Everything in the entries except the pictures should be copied exactly.
● ● ● ● ● ● ●
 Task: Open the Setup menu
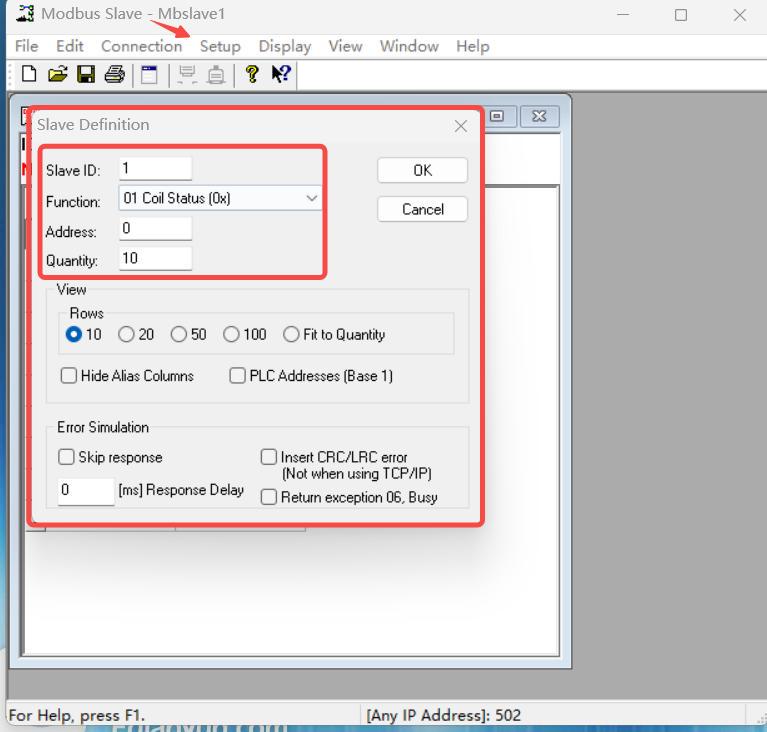pos(220,46)
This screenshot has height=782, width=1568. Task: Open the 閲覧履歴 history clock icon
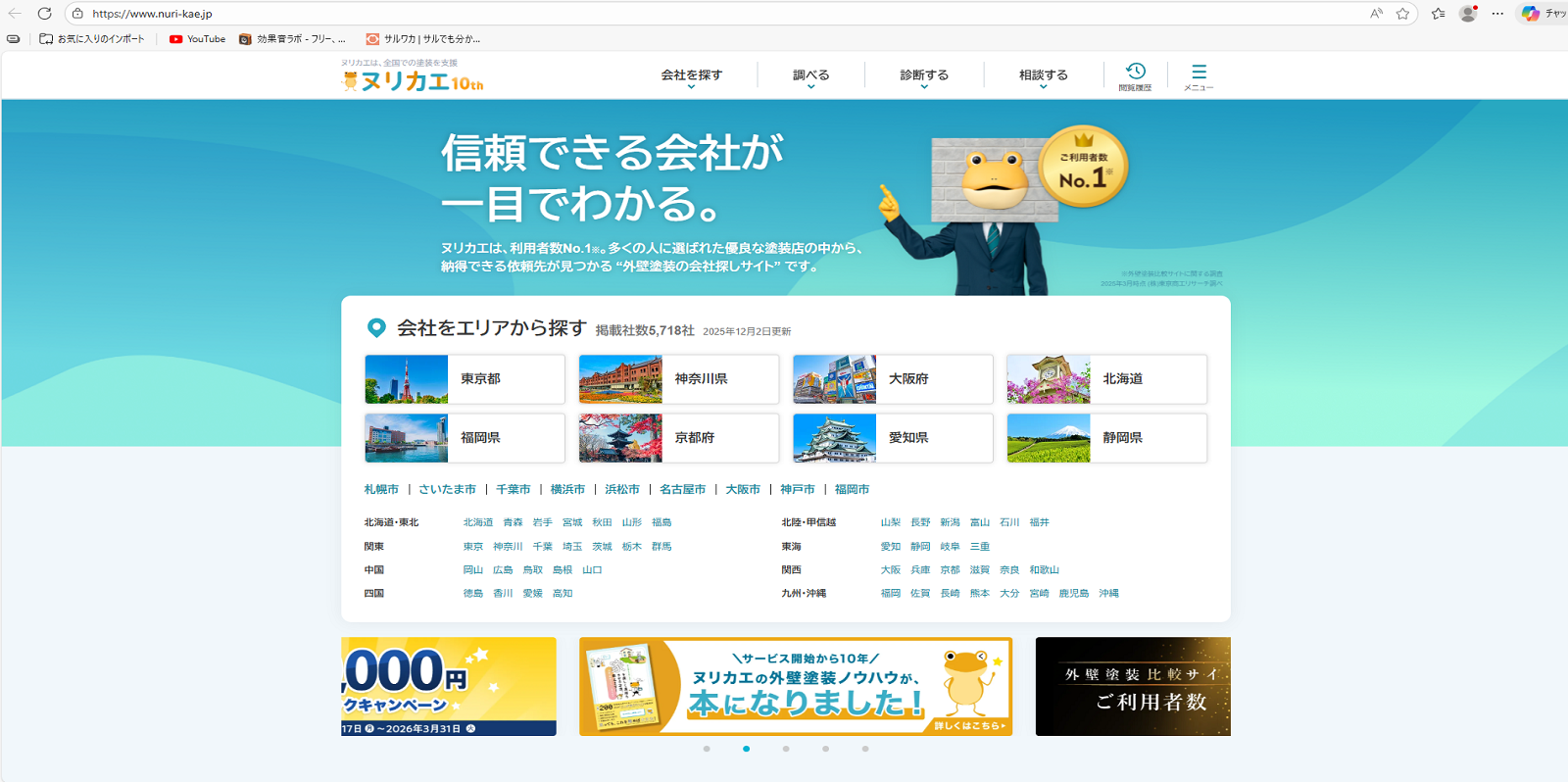pos(1135,74)
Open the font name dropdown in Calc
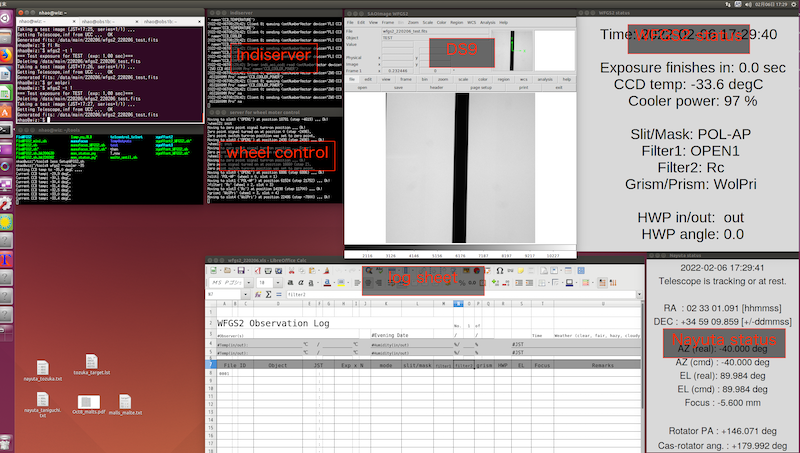Screen dimensions: 800x453 (x=250, y=283)
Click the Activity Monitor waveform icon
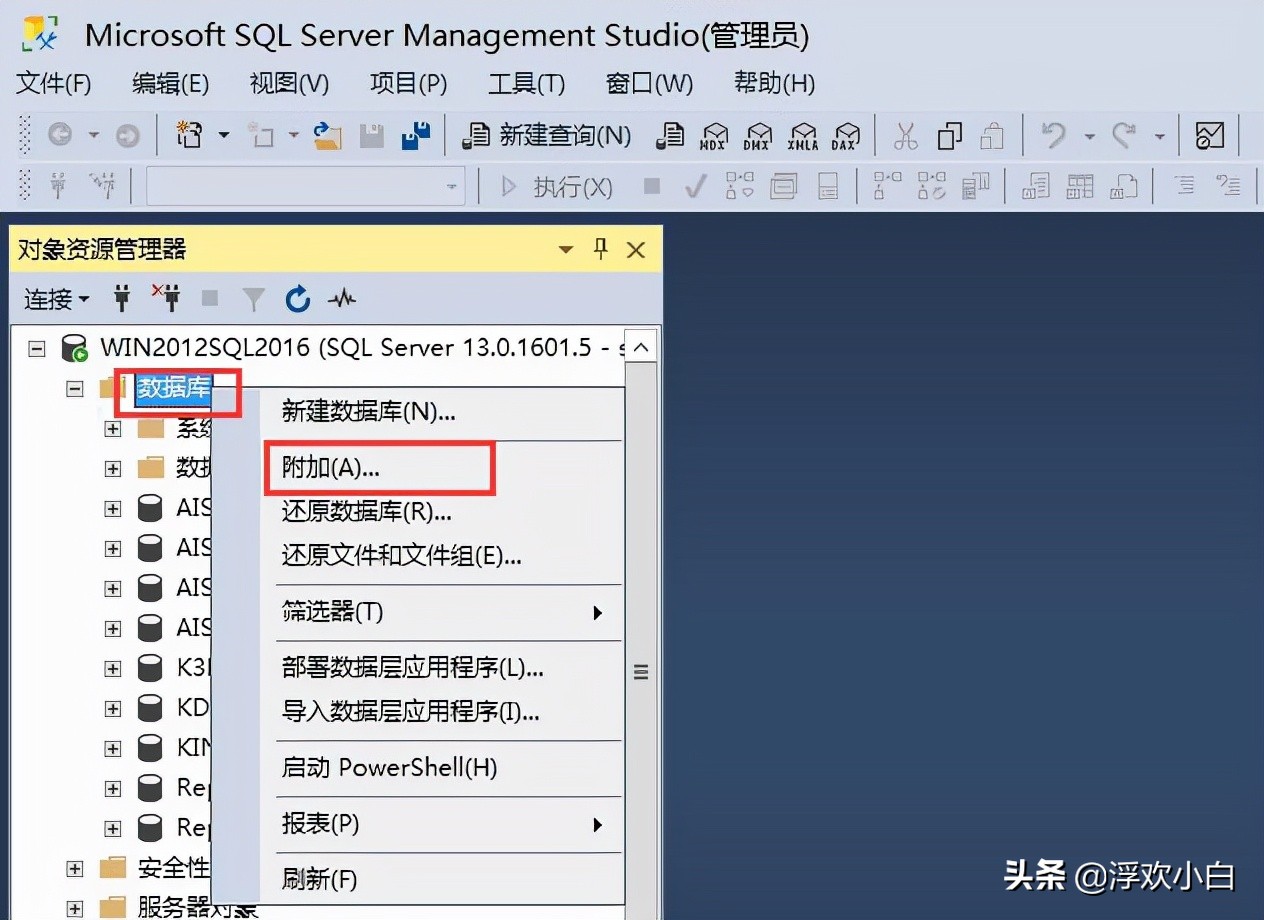 343,298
● ● ● ● ● ● ●
» Solution for this problem:
 Task: Open the Setup menu
pos(220,46)
This screenshot has height=782, width=1568. Task: Open the 閲覧履歴 history clock icon
pos(1135,74)
Open the font name dropdown in Calc
Screen dimensions: 800x453 (x=250, y=283)
Click the Activity Monitor waveform icon
 343,298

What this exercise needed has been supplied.